Bullet Point Review: Mystic Pop-Up Bar

Soundarya Venkataraman
The Broken Refrigerator
3 min readNov 18, 2020
  • Amongst fantasy dramas, spirits, deities, shamanism, and Korean folklore are a subgenre of their own, particularly Hong Sisters’ filmography contributing to its popularity. But Mystic Pop-Up Bar feels mightily reminiscent of their most recent work — Hotel Del Luna. Most dramas set in the supernatural realm generally tend to have similar setups, but there is too much common here to ignore it as a need of the subgenre. In both the dramas, the main leads are spirits sentenced to serve ghosts (in a hotel there)/ humans (through a cart bar here) as a punishment for their sins. The tragedy that caused them to commit those said sins, results in the death of a loved one, the entirety of which is revealed over multiple flashbacks. There is a network of deities, spirits, grim reapers operating amongst humans, a sacred tree, and a human who acts as a bridge between the spirit and living realm. However, Mystic Pop-Up Bar adopts a slapstick tone, which sets it worlds apart from the former. While Hotel De Luna was occasional humourous, it had an undercurrent of melancholy running throughout due to its subject matter of dealing with the dead. Here, Wol Ju (a spirited — pun intended — Hwang Jung Eum) has to settle a hundred thousand grudges of ‘humans’, till she can get re-incarnated. So, she uses her bar’s setting to get her customers to spill out their worries and then goes about fixing them, like a fairy godmother.

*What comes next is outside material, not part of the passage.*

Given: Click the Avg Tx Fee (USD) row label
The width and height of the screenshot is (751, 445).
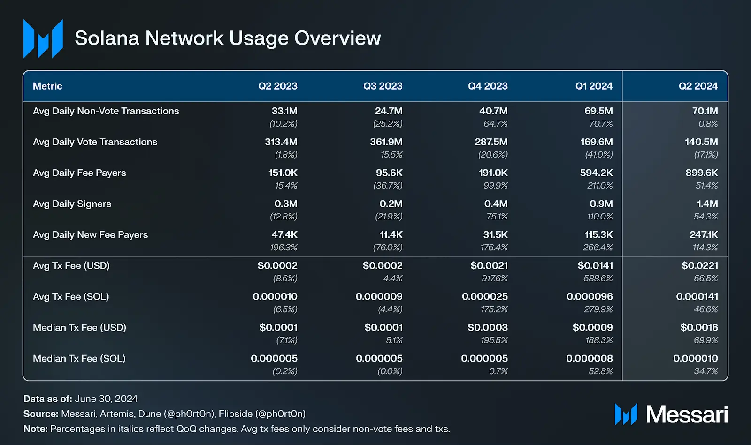Looking at the screenshot, I should (71, 266).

  • The reasoning for this could be the budget, but the drama even with its supernatural characters gives an earthly feeling. In Hotel Del Luna, the hotel itself is a character, with its grandeur decor, unlimited floors with unlimited rooms catering to an assortment of ghosts, all radiating an other-worldly aura. The cart bar in comparison is more intimate, with Wol Ju, Manager Gwi (a fantastic Choi Won Young), and Han Kang Bae (a lovable Yook Sung Jae), sitting down and grabbing a drink with their troubled customers. In a much later episode, an important confrontation scene also takes place at the bar. But it’s not just the setting, it’s the characters as well. We rarely see Wol Ju use her powers (if she had any). She is always seen getting groceries, chopping vegetables, cooking, cleaning, presenting to us an image, not of a 500-year-old spirit, but that of a mother or grandmother who cooks your favourite dishes, listens to your worries but also scolds you when you do something wrong.
  • The slapstick tone was hard to get used to initially. Many comic scenes felt like they belonged more in a sketch than in an hour-long episode, particularly the one segment involving a sports day for the spirits. Though the idea could have sounded hysterical on paper, in reality, the scene drags on for far too long, with characters we know nothing about. Later on, in the same episode, Wol Ju even breaks the fourth wall, to deliver a lesson, as if a public service announcement. These multiple shifts in style and tone are jarring and keep the show from finding its footing. In some instances, it even delayed the plot from getting to the episodic cases.
    Yet, as the story progressed and the show eventually found the right balance of humour, emotions, and the eerie, I started to appreciate these very parts that I didn’t enjoy earlier. I could see how the comedy was necessary for the characters (and us) to have fun, as the second half progresses into darker and more emotional territory. So, these scenes let the characters just be, and not only be present in service of the story.